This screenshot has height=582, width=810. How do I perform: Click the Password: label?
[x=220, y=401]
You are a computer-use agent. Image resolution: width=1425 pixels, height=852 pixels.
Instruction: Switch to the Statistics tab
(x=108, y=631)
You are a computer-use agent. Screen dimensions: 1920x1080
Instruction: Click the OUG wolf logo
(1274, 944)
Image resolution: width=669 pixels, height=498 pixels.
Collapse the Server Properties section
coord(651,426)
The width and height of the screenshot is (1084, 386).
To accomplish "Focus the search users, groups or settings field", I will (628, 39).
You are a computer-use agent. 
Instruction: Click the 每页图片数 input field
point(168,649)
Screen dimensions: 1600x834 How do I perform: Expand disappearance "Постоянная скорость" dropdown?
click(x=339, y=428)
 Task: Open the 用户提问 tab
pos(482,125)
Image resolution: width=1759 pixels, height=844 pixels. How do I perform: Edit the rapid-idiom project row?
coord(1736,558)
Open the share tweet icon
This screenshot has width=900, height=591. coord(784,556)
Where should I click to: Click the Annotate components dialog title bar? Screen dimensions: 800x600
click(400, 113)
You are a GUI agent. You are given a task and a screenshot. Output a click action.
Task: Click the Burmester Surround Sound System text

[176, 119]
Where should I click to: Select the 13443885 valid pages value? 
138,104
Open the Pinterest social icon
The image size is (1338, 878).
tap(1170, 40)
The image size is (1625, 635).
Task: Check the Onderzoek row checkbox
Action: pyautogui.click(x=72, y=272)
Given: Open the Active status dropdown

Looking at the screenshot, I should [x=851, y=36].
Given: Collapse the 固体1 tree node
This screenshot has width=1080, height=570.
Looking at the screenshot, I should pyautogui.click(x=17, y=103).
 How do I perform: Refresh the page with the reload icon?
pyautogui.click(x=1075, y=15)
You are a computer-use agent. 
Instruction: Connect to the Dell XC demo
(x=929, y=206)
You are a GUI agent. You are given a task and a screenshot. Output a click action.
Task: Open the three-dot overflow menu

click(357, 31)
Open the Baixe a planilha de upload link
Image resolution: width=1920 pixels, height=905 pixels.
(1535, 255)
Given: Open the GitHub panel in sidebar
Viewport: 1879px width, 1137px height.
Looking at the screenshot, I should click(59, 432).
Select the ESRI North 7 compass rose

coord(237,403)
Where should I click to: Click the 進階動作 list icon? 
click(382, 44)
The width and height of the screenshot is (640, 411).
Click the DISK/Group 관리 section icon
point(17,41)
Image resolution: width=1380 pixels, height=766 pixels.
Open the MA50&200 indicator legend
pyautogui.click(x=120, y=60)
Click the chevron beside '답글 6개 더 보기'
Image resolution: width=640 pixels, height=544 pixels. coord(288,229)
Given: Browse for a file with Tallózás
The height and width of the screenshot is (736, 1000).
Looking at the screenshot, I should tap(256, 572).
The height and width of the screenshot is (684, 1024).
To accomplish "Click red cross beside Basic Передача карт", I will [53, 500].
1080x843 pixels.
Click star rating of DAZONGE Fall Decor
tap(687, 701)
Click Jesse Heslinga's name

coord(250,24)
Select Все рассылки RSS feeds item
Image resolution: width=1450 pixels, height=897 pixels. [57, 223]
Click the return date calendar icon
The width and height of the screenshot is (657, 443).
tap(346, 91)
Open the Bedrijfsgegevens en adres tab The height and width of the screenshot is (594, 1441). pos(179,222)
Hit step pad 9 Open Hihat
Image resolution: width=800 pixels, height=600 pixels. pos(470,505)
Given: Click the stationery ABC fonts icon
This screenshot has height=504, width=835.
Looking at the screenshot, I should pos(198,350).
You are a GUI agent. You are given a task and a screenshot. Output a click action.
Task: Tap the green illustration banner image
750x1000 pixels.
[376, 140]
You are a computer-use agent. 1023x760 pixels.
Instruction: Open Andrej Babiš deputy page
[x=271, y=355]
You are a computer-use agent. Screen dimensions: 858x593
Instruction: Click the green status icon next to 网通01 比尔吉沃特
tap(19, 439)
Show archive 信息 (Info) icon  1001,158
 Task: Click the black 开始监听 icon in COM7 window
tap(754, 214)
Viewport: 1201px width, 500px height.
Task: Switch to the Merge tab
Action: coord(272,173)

------------------------

**WORK TO COMPLETE**
Look through the data above. Copy every line with the string "accomplish" in it.

**EXERCISE SOLUTION**
To accomplish "Focus the search users, groups or settings field", I will (628, 39).
To accomplish "Click red cross beside Basic Передача карт", I will [53, 500].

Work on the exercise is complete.